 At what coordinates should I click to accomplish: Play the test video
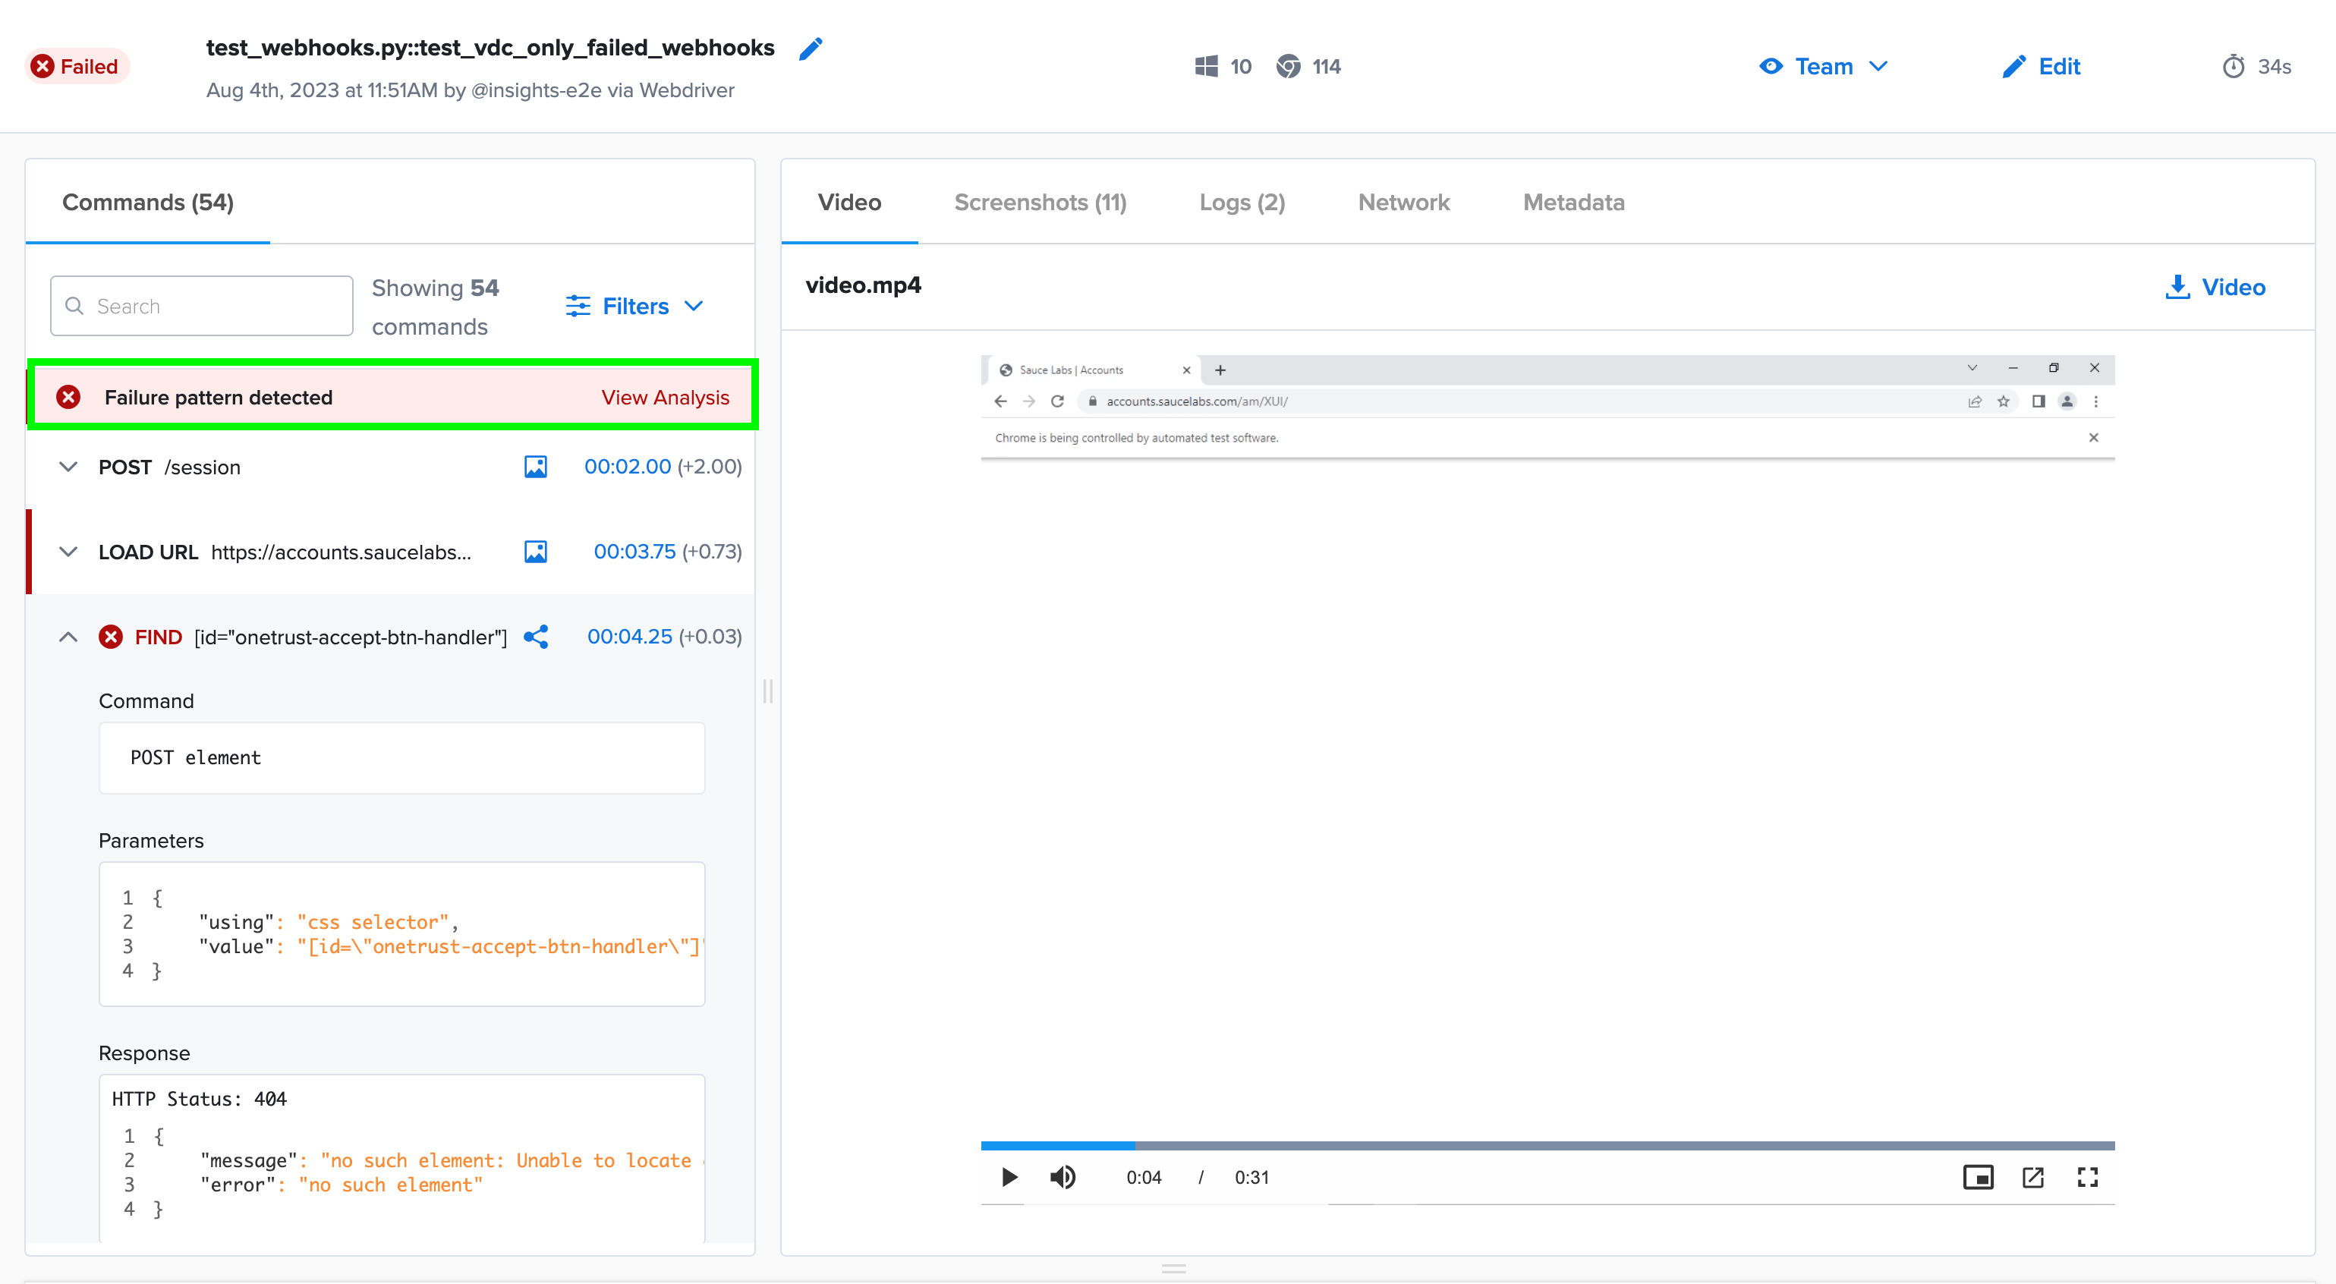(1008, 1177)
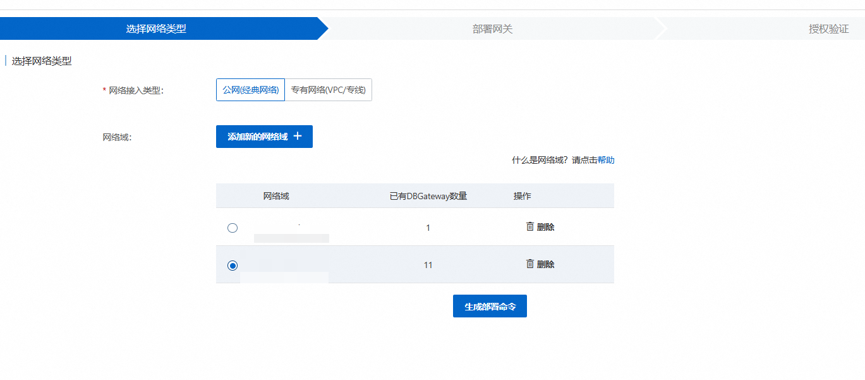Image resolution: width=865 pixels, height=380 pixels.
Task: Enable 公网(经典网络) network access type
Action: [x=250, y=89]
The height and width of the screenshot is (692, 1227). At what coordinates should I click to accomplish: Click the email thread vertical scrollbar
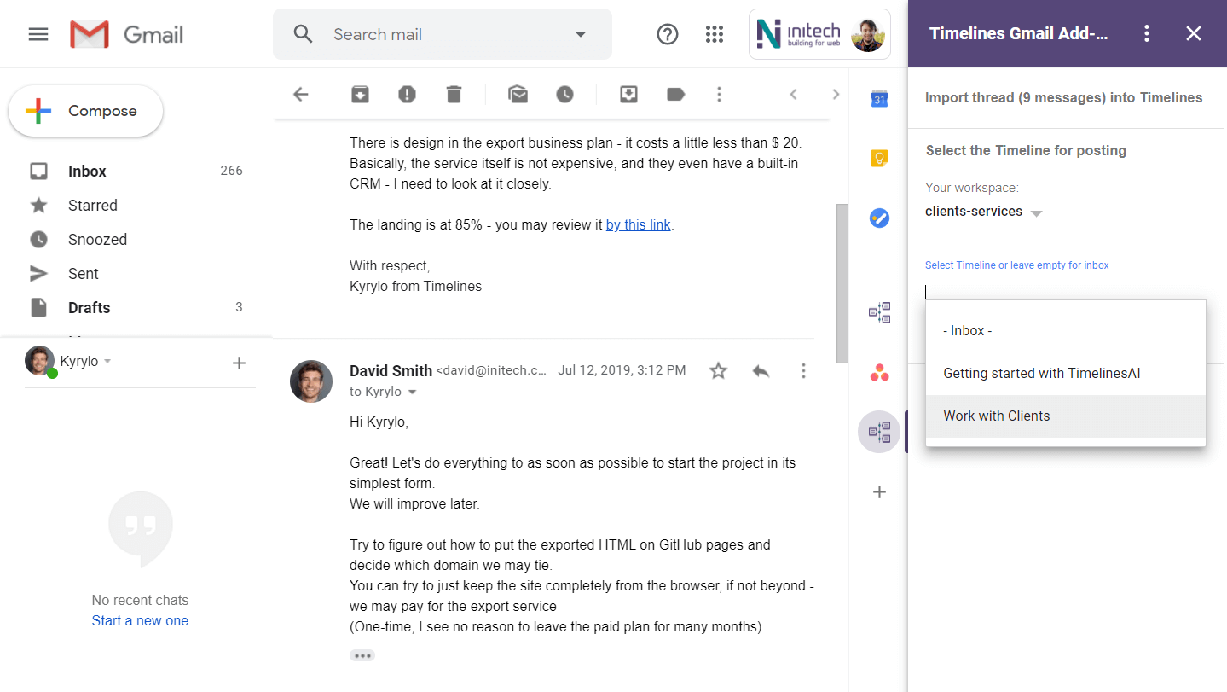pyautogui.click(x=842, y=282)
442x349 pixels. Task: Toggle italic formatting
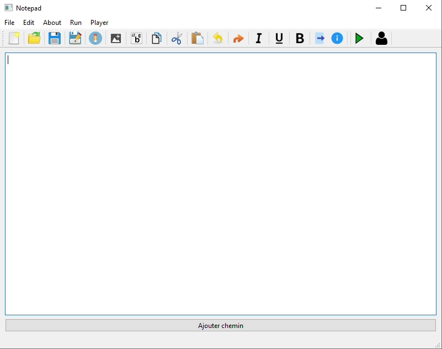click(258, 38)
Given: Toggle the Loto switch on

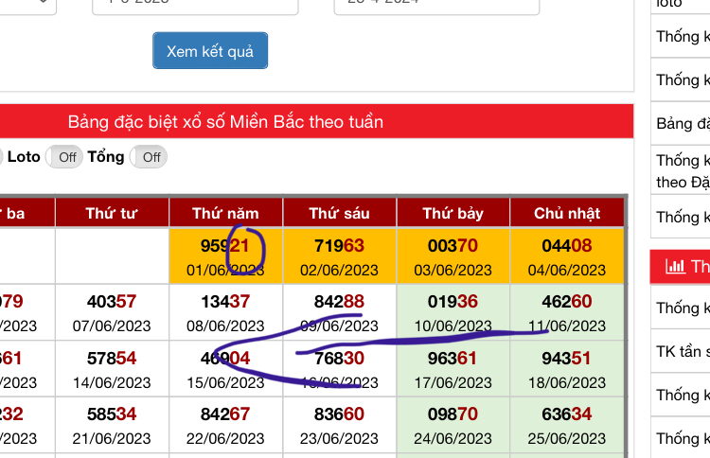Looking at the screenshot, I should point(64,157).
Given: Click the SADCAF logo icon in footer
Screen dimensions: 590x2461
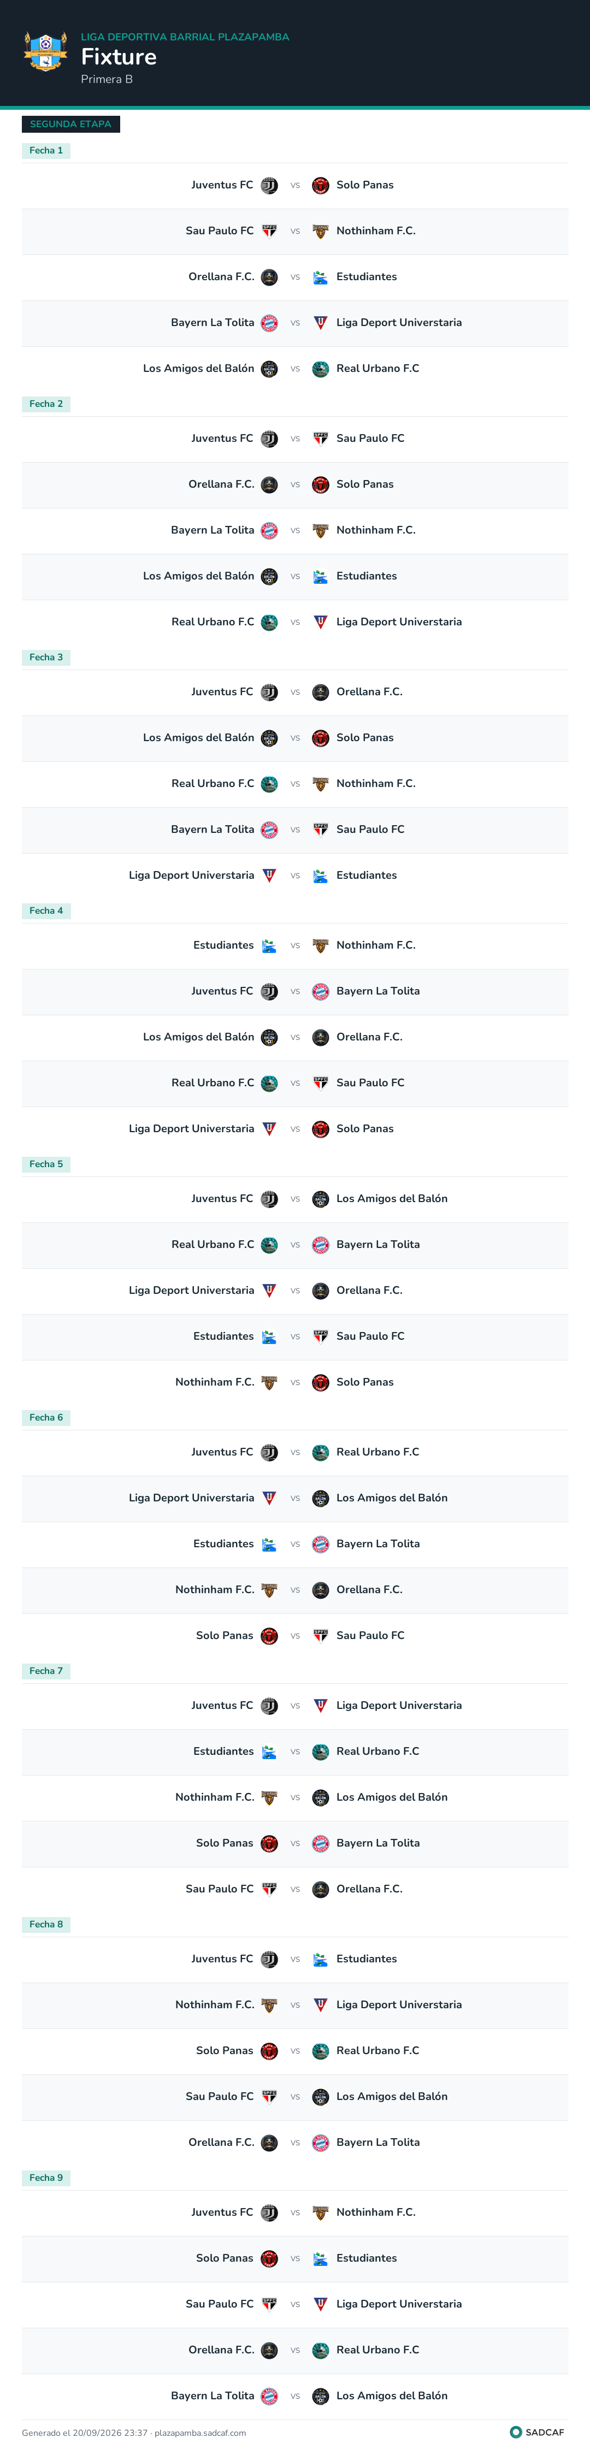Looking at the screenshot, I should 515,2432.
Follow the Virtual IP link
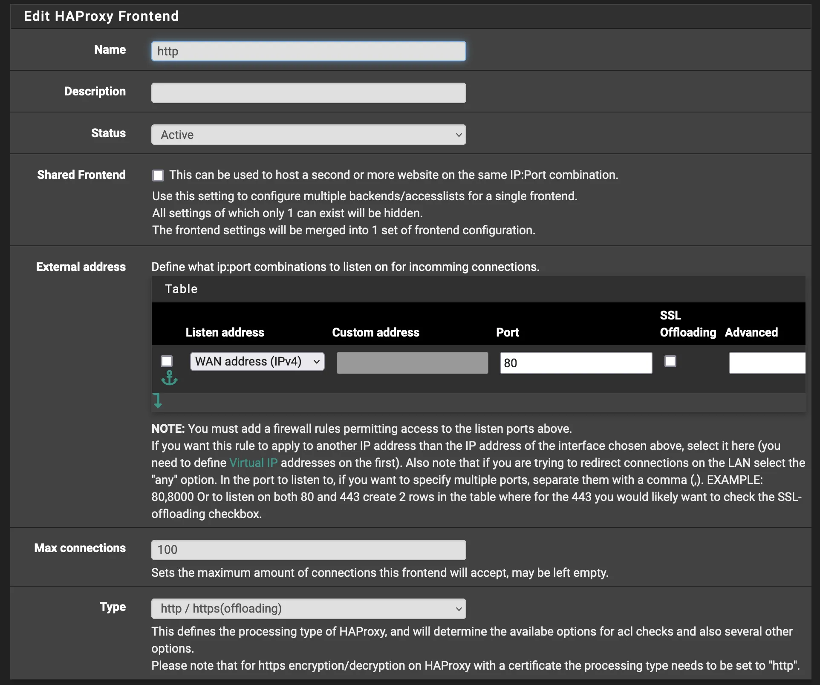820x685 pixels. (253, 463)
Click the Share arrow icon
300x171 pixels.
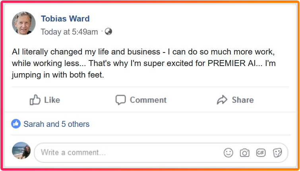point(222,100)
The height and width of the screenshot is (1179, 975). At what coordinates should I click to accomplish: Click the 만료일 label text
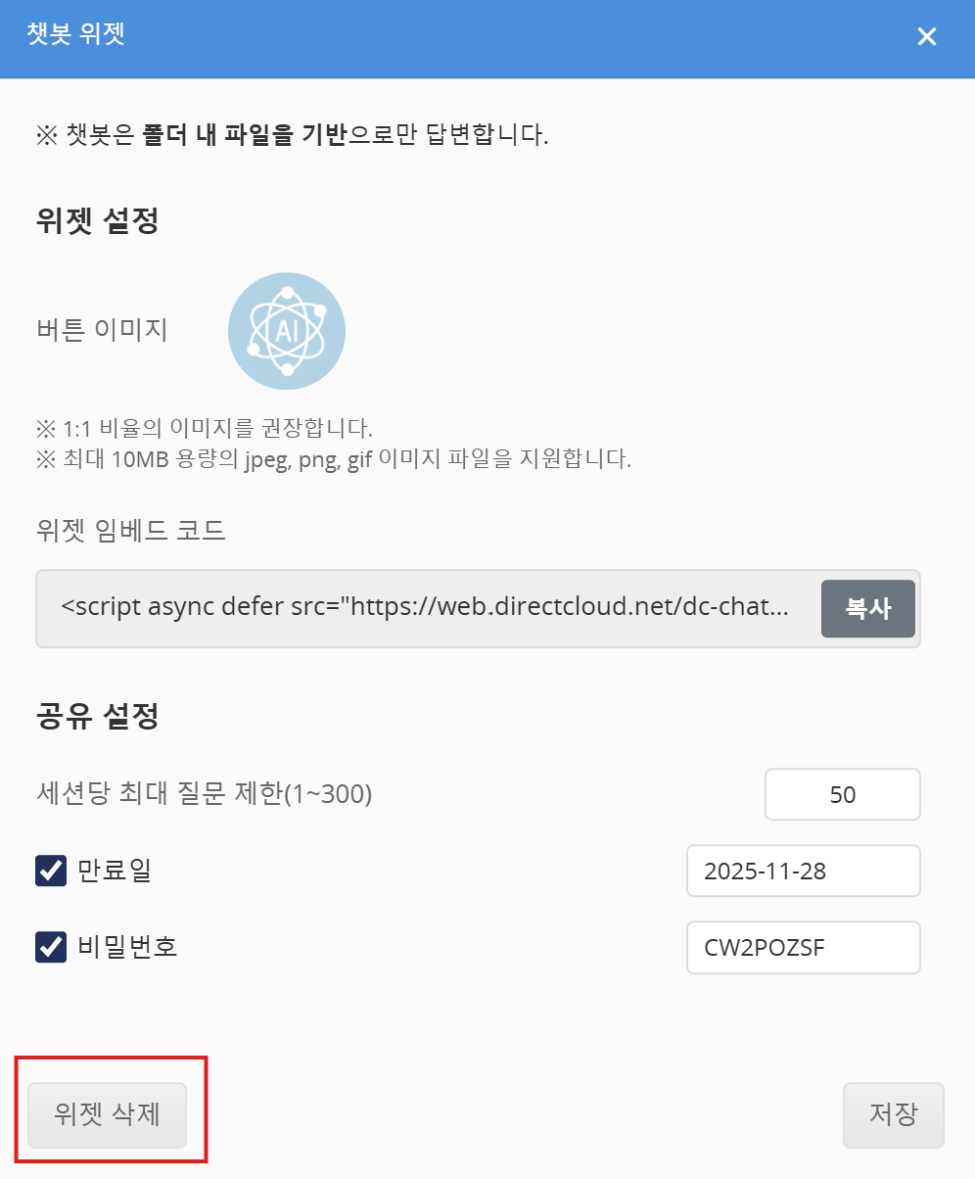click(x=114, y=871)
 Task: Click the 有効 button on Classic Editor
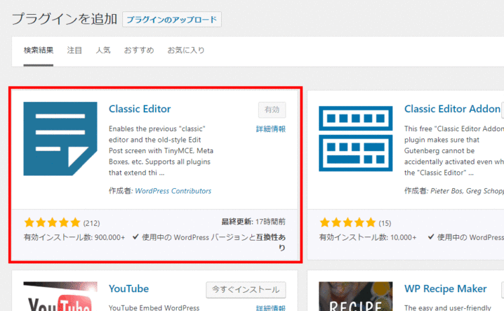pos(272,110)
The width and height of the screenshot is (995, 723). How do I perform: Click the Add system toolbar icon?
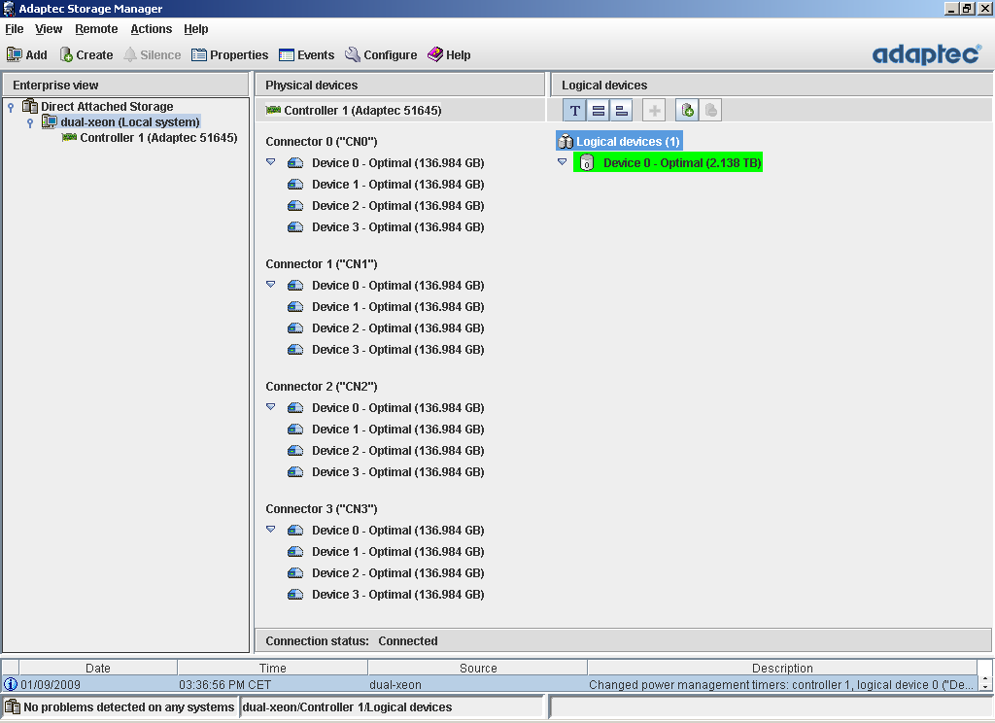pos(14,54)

-.-.-

THE REQUEST
Give the rows again from the line containing "Follow the Virtual IP link" through the last row, inclusive, changing every "screenshot" to "screen capture" and leaving everything else as it stands. Omit the pictures from your answer.

FULL ANSWER
Follow the Virtual IP link
820x685 pixels. (253, 463)
Click the Share arrow icon
300x171 pixels.
point(222,100)
The height and width of the screen capture is (1179, 975). At what coordinates should I click to accomplish: Click the 만료일 label text
click(x=114, y=871)
 Task: Click the 有効 button on Classic Editor
pos(272,110)
The width and height of the screen capture is (995, 723). How do I perform: Click the Add system toolbar icon?
pos(14,54)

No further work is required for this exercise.